Task to carry out:
Copy task, pictures excluded: set down exactly the lines from the one containing "Task: Open NuGet settings gear icon" to the end of the data below.

Collected data:
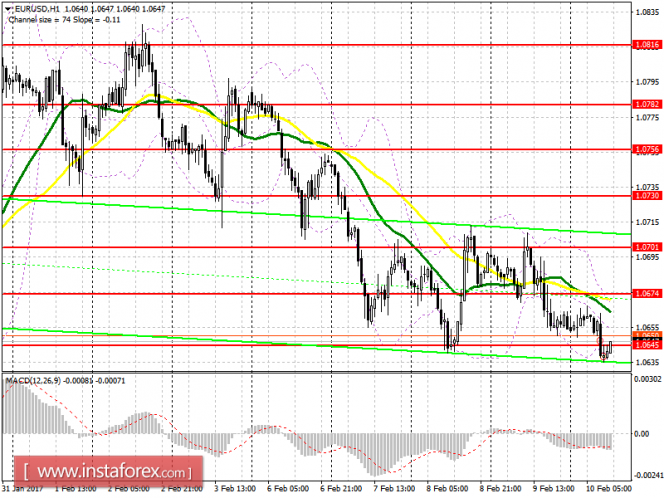Select the 1.0701 red price level label
This screenshot has width=664, height=498.
point(647,247)
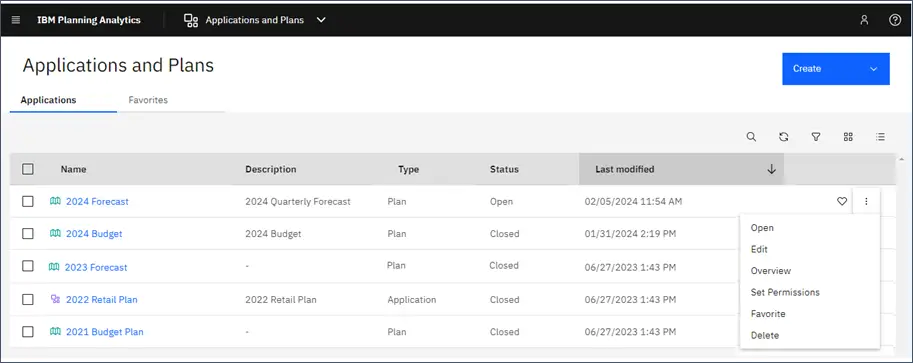Click the user profile icon
Viewport: 913px width, 363px height.
864,20
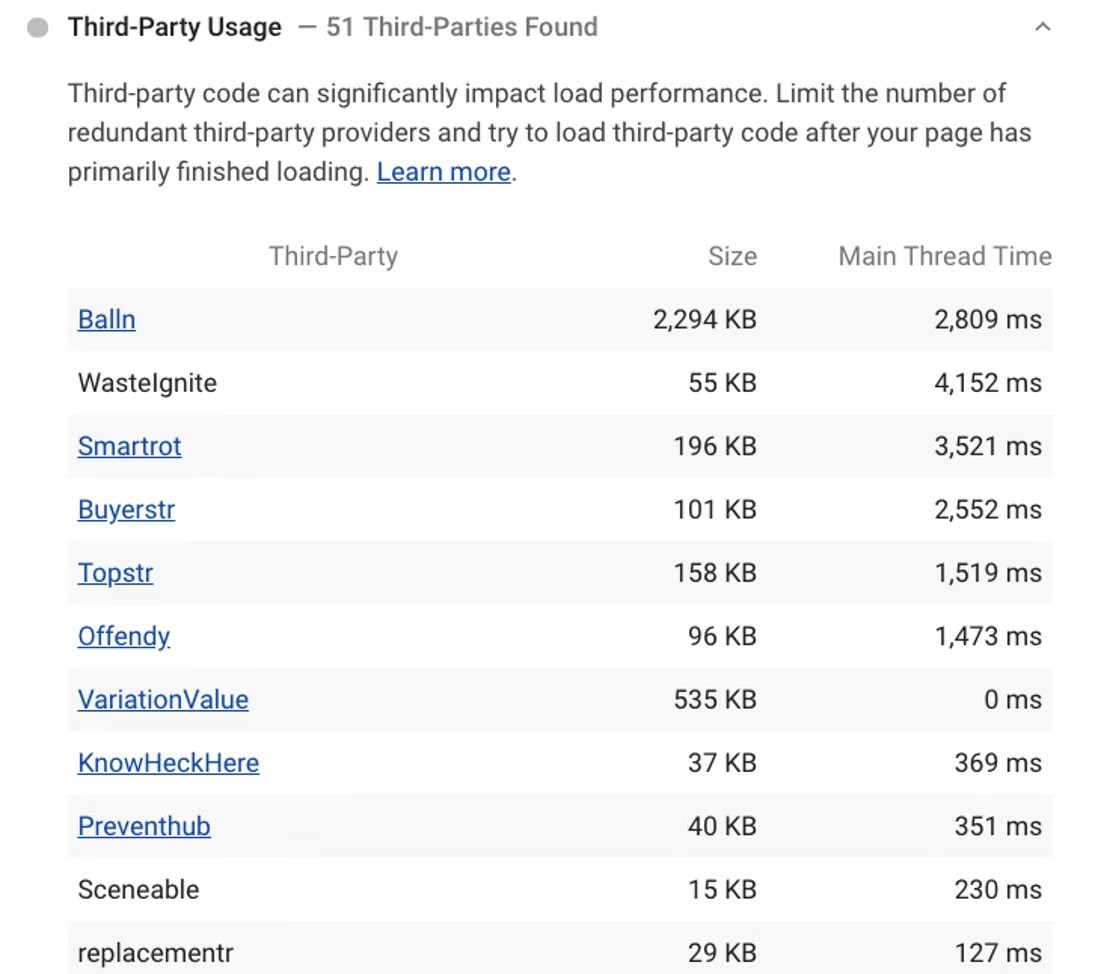Image resolution: width=1098 pixels, height=974 pixels.
Task: Click the Size column header
Action: [732, 257]
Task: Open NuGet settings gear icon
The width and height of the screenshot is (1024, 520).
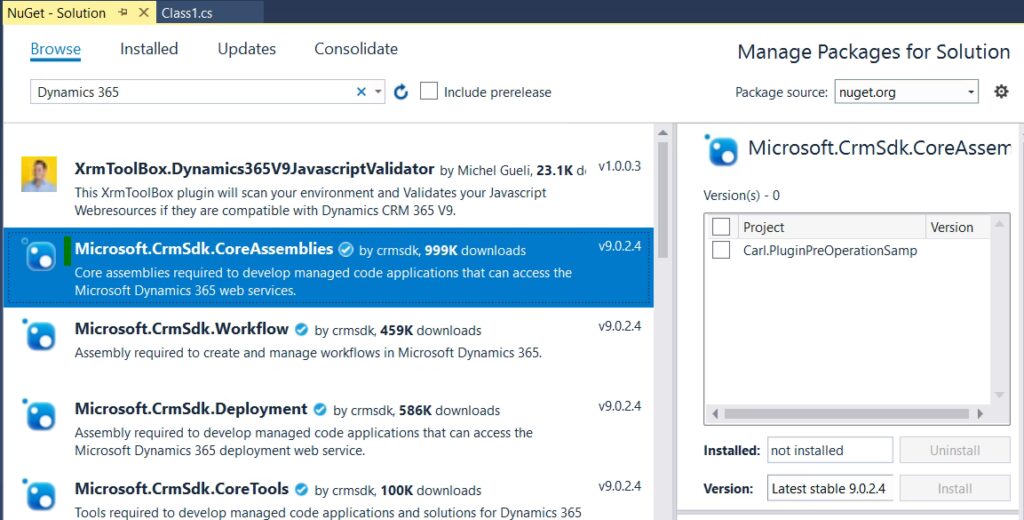Action: click(1001, 92)
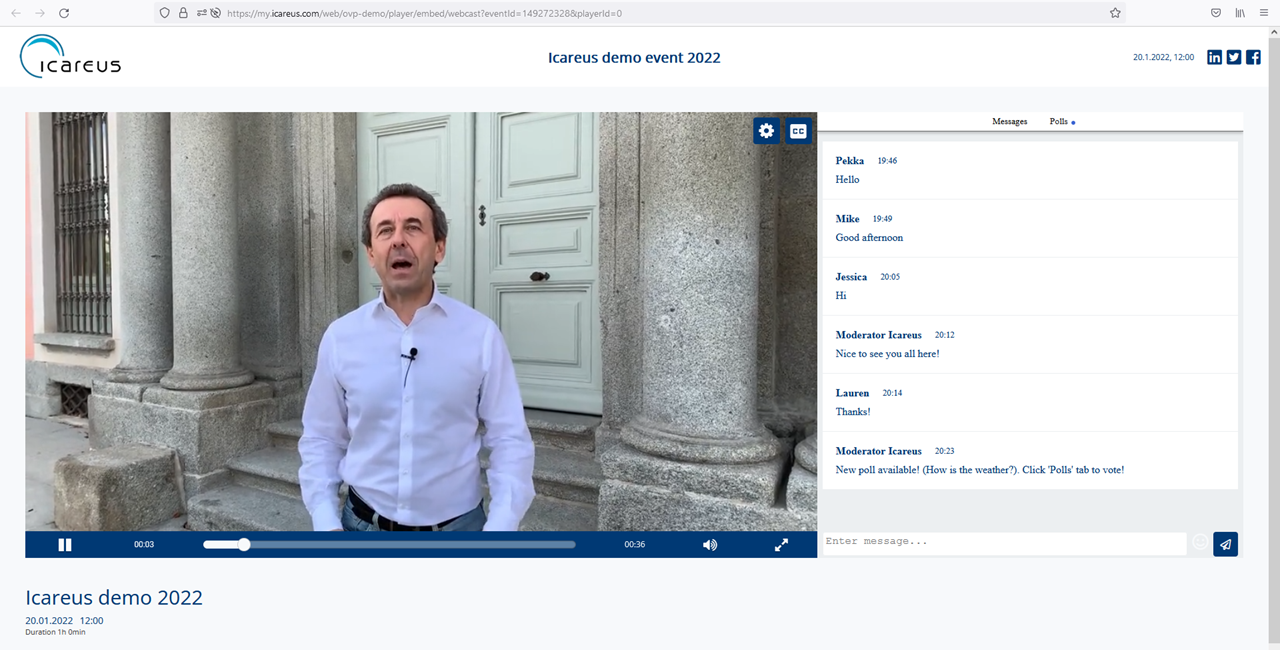Screen dimensions: 1280x650
Task: Click the video progress slider handle
Action: click(243, 545)
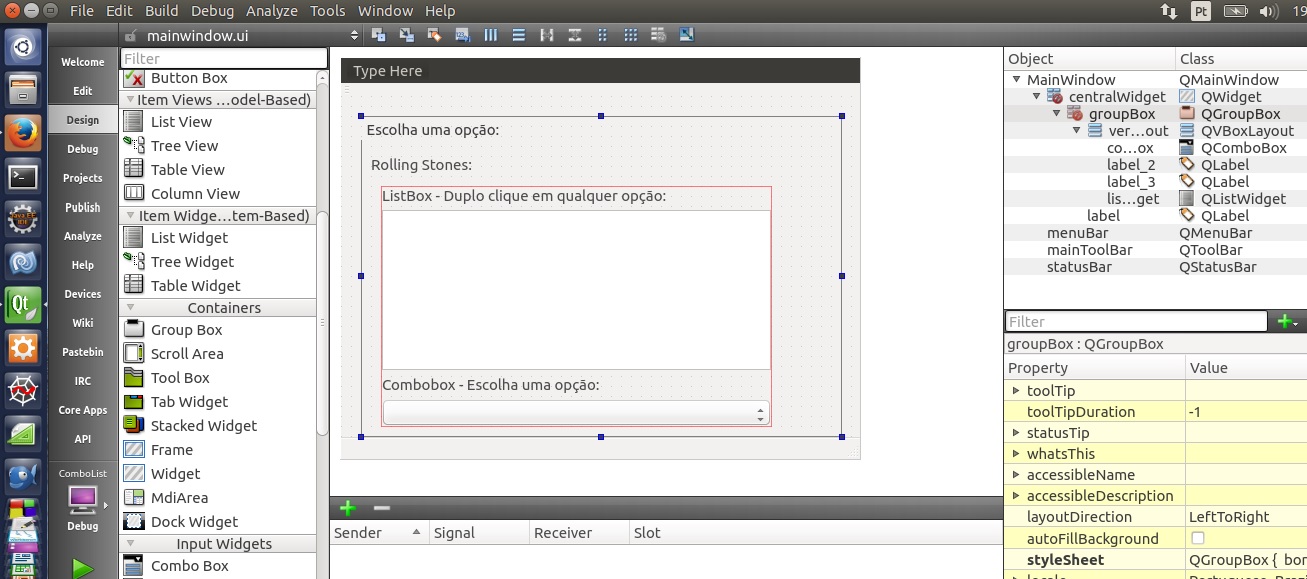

Response:
Task: Open NuGet settings gear icon
The width and height of the screenshot is (1024, 520).
Action: click(1001, 92)
Screen dimensions: 1280x650
Task: Click the video progress slider handle
Action: click(243, 545)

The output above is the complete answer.